*TASK BRIEF:* Filter the data for "computer" and copy matching lines.

[Collected data]
==========

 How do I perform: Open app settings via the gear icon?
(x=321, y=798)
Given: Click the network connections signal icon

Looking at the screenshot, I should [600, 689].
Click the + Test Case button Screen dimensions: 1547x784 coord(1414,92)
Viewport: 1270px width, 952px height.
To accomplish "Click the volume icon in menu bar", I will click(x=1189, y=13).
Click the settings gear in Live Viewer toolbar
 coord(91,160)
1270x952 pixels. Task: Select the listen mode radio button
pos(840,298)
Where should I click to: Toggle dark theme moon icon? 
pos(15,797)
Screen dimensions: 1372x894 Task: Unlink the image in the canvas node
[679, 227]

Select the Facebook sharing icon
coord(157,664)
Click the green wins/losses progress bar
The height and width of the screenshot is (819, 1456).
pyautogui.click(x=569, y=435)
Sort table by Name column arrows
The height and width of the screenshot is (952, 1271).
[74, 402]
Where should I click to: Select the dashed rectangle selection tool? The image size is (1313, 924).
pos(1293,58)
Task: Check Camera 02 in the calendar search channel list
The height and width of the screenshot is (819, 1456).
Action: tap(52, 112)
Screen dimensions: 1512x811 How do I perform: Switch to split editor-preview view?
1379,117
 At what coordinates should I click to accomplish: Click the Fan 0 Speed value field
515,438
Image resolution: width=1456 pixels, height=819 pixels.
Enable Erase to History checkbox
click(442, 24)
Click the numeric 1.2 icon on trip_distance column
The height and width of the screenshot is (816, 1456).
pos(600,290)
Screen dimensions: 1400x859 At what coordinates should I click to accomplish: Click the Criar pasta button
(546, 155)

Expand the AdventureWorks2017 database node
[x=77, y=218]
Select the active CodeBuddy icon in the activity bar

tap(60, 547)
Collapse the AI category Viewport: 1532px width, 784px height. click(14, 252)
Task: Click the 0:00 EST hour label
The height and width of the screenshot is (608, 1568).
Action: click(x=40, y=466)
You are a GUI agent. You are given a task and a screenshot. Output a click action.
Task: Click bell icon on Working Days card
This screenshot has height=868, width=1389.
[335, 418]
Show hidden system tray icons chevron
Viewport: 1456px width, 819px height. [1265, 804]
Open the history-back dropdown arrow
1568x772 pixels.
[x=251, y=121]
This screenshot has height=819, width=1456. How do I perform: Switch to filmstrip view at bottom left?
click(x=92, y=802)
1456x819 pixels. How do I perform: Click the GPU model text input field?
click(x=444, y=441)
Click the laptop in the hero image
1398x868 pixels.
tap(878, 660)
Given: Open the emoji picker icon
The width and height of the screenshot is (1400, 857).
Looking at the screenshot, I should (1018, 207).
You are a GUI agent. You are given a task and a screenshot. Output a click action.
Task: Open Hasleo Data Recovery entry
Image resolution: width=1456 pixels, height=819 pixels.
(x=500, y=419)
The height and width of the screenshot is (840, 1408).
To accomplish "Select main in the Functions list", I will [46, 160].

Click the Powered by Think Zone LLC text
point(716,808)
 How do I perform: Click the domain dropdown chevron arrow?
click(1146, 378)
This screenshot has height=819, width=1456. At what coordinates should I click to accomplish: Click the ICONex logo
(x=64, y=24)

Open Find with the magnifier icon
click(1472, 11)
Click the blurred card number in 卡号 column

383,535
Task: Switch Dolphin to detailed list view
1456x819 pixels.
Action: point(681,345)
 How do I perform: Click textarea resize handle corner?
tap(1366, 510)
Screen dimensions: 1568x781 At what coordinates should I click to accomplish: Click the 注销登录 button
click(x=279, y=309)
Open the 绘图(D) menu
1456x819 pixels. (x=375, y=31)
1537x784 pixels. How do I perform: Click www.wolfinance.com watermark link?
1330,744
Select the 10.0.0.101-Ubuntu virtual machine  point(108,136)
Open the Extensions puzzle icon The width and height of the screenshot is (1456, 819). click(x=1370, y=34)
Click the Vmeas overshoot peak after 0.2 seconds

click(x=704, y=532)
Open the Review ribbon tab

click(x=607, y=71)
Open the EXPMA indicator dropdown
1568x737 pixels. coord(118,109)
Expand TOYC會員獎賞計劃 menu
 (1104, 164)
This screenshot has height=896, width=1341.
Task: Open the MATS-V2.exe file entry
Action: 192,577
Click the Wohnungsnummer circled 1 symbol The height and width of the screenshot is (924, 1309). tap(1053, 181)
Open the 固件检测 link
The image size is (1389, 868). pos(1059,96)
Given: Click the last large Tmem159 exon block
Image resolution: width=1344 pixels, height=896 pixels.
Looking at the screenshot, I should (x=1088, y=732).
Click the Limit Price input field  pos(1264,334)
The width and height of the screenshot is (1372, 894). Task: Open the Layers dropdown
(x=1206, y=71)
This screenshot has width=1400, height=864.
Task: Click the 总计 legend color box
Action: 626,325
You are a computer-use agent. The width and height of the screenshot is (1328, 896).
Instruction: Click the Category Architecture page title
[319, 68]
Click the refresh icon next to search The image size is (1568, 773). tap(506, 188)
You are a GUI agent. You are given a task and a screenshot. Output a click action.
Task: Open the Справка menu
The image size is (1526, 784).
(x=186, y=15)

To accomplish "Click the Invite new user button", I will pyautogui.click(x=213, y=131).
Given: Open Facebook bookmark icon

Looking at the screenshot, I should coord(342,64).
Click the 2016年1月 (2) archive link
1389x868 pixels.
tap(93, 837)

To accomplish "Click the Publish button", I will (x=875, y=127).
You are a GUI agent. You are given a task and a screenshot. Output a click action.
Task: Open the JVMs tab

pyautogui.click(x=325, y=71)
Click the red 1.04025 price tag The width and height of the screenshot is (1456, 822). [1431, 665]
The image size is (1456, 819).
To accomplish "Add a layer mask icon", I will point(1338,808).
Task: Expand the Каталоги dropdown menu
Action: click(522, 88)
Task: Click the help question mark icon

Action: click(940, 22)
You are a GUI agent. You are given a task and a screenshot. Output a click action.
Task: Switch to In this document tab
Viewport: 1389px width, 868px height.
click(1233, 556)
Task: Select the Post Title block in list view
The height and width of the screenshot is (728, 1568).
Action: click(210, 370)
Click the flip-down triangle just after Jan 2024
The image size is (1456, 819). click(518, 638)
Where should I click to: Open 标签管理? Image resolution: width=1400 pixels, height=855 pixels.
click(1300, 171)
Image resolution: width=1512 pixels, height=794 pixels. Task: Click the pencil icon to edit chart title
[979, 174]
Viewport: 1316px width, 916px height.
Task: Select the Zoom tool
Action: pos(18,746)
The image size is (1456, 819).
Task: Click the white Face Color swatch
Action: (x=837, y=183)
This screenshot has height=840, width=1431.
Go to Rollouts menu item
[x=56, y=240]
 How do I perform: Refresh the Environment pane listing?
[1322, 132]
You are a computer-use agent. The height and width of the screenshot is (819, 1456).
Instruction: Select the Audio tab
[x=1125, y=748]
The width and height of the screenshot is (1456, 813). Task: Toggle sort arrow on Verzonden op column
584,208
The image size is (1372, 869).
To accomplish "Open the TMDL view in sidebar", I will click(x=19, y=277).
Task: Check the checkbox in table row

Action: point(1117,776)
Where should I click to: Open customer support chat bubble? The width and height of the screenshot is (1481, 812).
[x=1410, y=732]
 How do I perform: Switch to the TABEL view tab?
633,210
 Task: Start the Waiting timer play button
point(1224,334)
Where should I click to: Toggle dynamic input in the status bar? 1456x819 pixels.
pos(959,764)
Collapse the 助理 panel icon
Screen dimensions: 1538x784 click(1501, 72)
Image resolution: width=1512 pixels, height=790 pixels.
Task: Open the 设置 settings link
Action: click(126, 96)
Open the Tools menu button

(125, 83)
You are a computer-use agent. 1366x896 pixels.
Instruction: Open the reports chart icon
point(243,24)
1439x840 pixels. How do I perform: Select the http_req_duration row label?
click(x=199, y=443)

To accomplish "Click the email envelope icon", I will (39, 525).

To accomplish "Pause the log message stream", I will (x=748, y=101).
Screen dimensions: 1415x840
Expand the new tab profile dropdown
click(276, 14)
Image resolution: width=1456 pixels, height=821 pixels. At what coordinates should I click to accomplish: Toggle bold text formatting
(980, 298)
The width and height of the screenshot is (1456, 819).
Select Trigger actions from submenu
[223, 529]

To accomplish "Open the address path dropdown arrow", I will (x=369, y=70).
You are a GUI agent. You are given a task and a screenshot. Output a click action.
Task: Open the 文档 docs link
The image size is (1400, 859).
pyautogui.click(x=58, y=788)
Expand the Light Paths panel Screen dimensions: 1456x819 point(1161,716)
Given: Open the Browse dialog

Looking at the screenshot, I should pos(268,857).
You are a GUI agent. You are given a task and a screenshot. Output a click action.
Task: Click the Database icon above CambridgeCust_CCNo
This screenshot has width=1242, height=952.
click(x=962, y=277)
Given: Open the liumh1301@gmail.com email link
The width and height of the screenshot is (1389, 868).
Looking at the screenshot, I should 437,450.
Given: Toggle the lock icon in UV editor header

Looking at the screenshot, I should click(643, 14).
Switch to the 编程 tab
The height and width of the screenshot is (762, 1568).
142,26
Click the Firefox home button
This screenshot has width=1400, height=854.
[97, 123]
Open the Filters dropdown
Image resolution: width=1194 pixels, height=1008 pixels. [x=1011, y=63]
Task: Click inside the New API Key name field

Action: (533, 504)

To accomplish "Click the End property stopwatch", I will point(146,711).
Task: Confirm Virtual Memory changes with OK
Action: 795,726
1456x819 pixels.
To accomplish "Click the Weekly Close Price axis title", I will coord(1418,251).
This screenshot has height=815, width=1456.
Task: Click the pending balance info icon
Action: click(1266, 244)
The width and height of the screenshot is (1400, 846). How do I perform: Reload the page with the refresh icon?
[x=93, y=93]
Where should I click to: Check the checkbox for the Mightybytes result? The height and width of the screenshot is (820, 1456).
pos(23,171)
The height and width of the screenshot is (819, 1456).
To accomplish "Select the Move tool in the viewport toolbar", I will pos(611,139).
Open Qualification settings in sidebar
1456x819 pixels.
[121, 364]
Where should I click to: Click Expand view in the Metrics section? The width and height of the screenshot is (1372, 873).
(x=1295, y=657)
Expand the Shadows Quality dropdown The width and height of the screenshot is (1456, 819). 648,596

==========

*RESULT OF THE TASK:*
You are a computer-use agent. The width and height of the screenshot is (1328, 896).
You are a computer-use agent. The height and width of the screenshot is (819, 1456).
You are a computer-use agent. 1366x896 pixels.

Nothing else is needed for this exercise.